Some Reggae fans who responded to the post, called on Clarks to do more than just post photos of Jamaican artistes wearing their gear, but to also engage them in promotional contracts. In July, Clark’s had re-posted Jahvillani’s song ‘Clarks Pon Foot,’ dubbing it a summer anthem for Clarks and Jamaica.
“Cut her a sponsor deal. Jamaica culture runs off Clarks,” electric_jani said.
“Clarks Origanals need to give yu a deal, cah u making dem Clarks look so cool and fresh…,” one of Lila’s fans wrote.
The commenters are well within their rights to make the sponsorship deal call.
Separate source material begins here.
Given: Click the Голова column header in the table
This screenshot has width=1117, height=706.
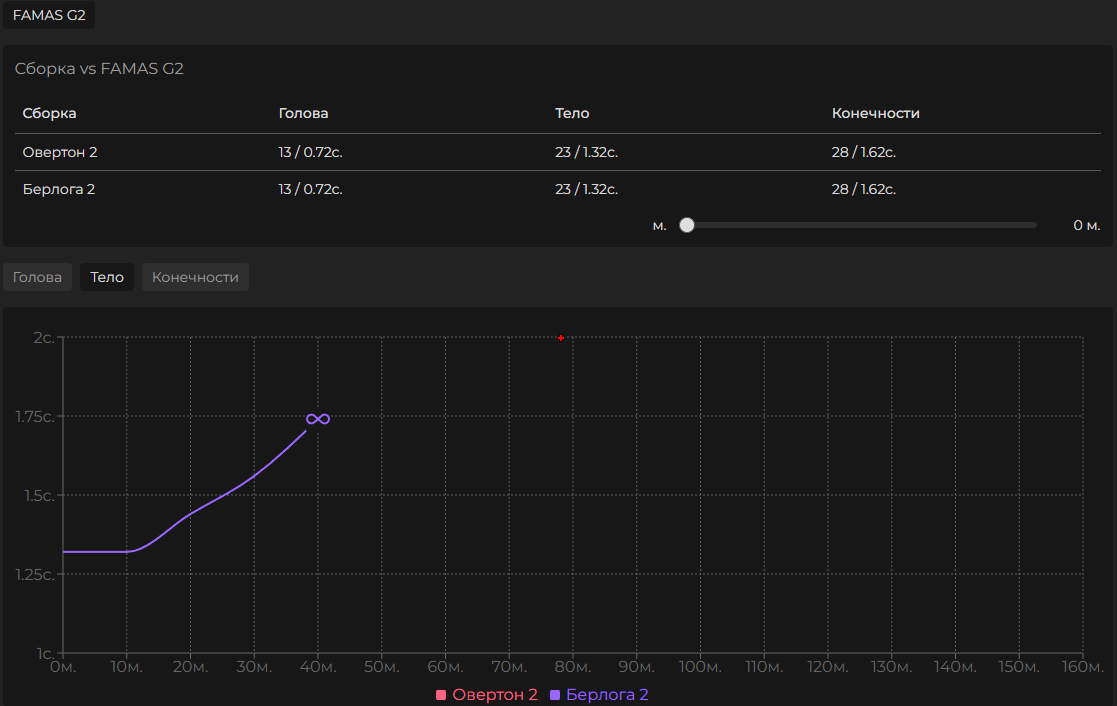Looking at the screenshot, I should [303, 113].
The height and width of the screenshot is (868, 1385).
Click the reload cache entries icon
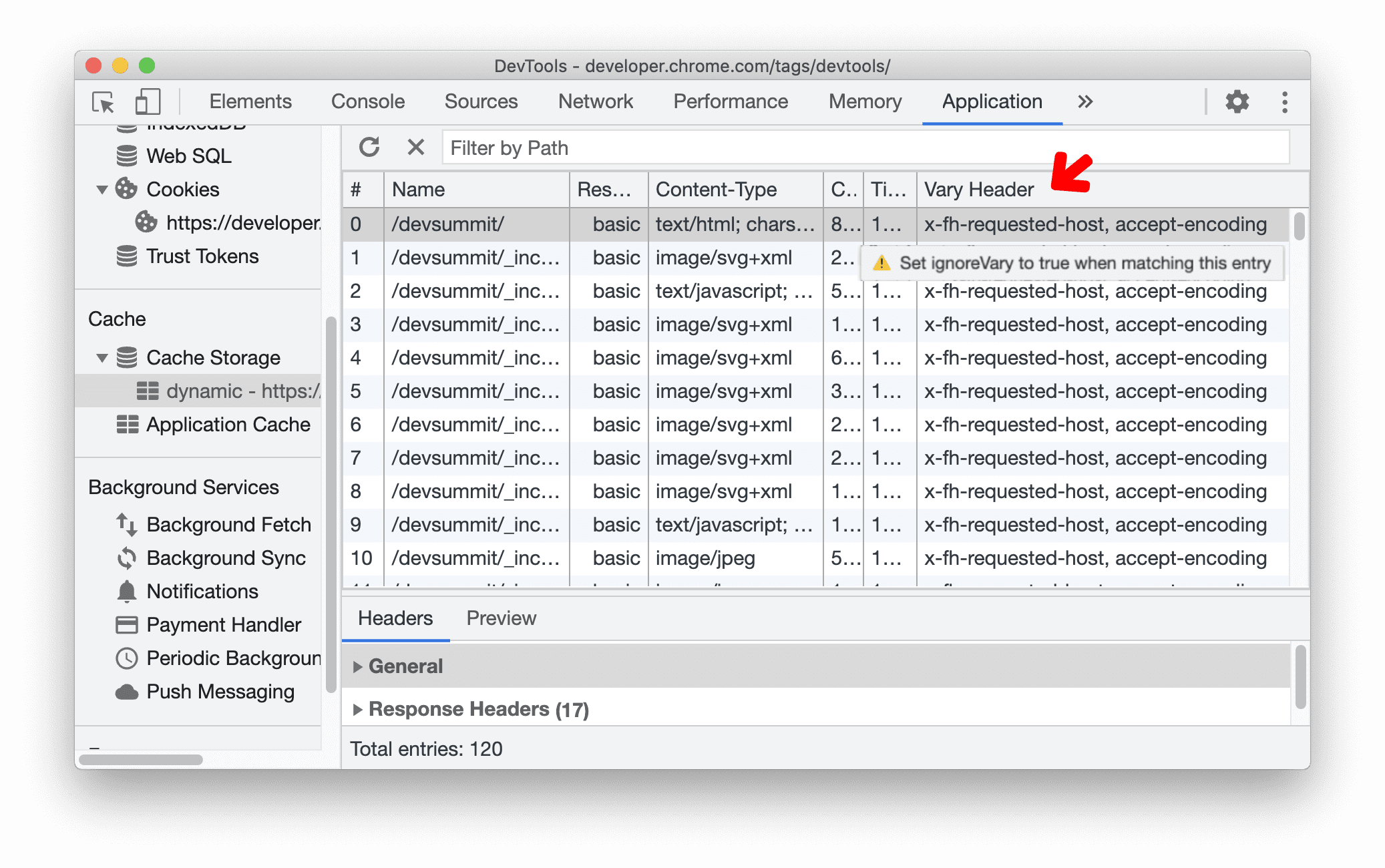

Clarks has been an all-time favorite of Jamaican men, and was popularised by numerous Reggae and Dancehall artistes who glorified and immortalized the brand in their songs dating to as far back as the 1970s.
In fact, Clarks has been such an iconic footwear for Dancehall and Reggae artistes that One Love Books founder Al Fingers, was even prompted to assemble a compilation of tracks dubbed Clarks in Jamaica, in celebration of Jamaica’s love affair with the shoes, which documented the enduring relationship between Jamaica and the British brand.
That compilation featured 21 tracks from artists including Supercat, Little John, Dillinger, Trinity, and Ranking Joe.
Al Fingers also published a book of the same title in 2012, attributing his fascination with the shoes’ popularity to his early days growing up in England where he noticed and got deeply interested in “the Jamaican love of Clarks shoes and the way the brand is referenced within reggae and dancehall music.”
He had also said he decided to publish the book and assemble the musical compilation as even though Vybz Kartel’s Clarks single brought the phenomenon to many people’s attention in 2010, the relationship goes back a lot longer, “and I wanted to bring attention to that, highlighting the work of artists such as Dillinger and Little John who sang about Clarks many years before.”
The popularity of Clarks in Jamaica has even attracted the attention of fashion magazines such as Vogue, which published a story titled “How Jamaica fell for the Desert Boot: The Story of Reggae’s Love Affair with Clarks” in 2015.
Vogue noted in the article that when Clarks introduced the Wallabee in 1967 and the Desert Trek’ which was instantly re-christened Bankrobbers’ in Jamaica in 1971, they practically flew off the shelves, straight onto the album covers of Reggae’s most influential singers and DJs, Rastas a and razor-trimmed lyrical gangsters alike’.
“In the 80s the trend shifted from album cover accessories to song lyrics and even titles such as Little Johns Clarks Booty, and marked some of the genres all-time classics like Super Cats’ Trash and Ready” and Eek-a-Mouse’s ‘Wa do dem?’